Start of Supplied entries

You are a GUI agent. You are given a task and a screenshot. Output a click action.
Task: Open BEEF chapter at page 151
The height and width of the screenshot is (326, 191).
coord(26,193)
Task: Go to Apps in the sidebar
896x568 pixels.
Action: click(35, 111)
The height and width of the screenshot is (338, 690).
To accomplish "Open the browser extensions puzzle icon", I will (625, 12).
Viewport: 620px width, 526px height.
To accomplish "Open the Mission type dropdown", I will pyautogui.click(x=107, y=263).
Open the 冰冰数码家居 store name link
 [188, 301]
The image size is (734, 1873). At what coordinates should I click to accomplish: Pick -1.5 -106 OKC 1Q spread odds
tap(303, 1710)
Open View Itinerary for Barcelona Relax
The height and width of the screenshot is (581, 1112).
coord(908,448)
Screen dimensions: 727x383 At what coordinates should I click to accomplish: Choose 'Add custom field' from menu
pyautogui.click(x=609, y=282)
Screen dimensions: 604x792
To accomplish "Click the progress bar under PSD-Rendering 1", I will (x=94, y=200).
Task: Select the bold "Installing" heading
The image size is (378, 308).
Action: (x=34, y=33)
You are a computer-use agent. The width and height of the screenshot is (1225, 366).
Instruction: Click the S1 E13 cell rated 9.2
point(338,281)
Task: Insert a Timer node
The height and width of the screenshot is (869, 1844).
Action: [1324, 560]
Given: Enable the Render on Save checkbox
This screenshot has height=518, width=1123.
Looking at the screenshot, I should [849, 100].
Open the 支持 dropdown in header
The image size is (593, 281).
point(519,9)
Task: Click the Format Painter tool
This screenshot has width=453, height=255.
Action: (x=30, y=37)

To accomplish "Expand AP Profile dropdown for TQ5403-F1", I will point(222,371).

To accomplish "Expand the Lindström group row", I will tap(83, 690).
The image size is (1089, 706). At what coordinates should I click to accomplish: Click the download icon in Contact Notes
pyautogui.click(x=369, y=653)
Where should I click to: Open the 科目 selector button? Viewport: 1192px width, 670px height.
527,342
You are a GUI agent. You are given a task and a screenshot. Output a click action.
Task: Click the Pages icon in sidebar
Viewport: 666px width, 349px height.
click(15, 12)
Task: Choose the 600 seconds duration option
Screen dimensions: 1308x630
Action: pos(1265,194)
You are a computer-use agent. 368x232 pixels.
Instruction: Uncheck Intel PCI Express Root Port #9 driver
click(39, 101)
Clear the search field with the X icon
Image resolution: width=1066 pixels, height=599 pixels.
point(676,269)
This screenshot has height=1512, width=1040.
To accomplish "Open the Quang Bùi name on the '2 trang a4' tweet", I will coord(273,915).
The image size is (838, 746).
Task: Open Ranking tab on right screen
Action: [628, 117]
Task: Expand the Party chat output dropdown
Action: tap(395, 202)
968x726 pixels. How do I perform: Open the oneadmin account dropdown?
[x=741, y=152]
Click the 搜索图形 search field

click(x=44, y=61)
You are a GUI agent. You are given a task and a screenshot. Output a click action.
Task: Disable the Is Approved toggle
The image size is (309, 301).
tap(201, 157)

End of Supplied entries

#### [What to work on]
Copy out the lines of the listing above without any change, beginning with the line that contains "The image size is (1089, 706)." and running through the final line of the listing.

#### [Complete output]
The image size is (1089, 706). At what coordinates should I click to accomplish: Click the download icon in Contact Notes
pyautogui.click(x=369, y=653)
Where should I click to: Open the 科目 selector button? Viewport: 1192px width, 670px height.
527,342
You are a GUI agent. You are given a task and a screenshot. Output a click action.
Task: Click the Pages icon in sidebar
Viewport: 666px width, 349px height.
click(15, 12)
Task: Choose the 600 seconds duration option
Screen dimensions: 1308x630
Action: pos(1265,194)
You are a computer-use agent. 368x232 pixels.
Instruction: Uncheck Intel PCI Express Root Port #9 driver
click(39, 101)
Clear the search field with the X icon
Image resolution: width=1066 pixels, height=599 pixels.
point(676,269)
This screenshot has height=1512, width=1040.
To accomplish "Open the Quang Bùi name on the '2 trang a4' tweet", I will coord(273,915).
The image size is (838, 746).
Task: Open Ranking tab on right screen
Action: [628, 117]
Task: Expand the Party chat output dropdown
Action: tap(395, 202)
968x726 pixels. How do I perform: Open the oneadmin account dropdown?
[x=741, y=152]
Click the 搜索图形 search field

click(x=44, y=61)
You are a GUI agent. You are given a task and a screenshot. Output a click action.
Task: Disable the Is Approved toggle
The image size is (309, 301).
tap(201, 157)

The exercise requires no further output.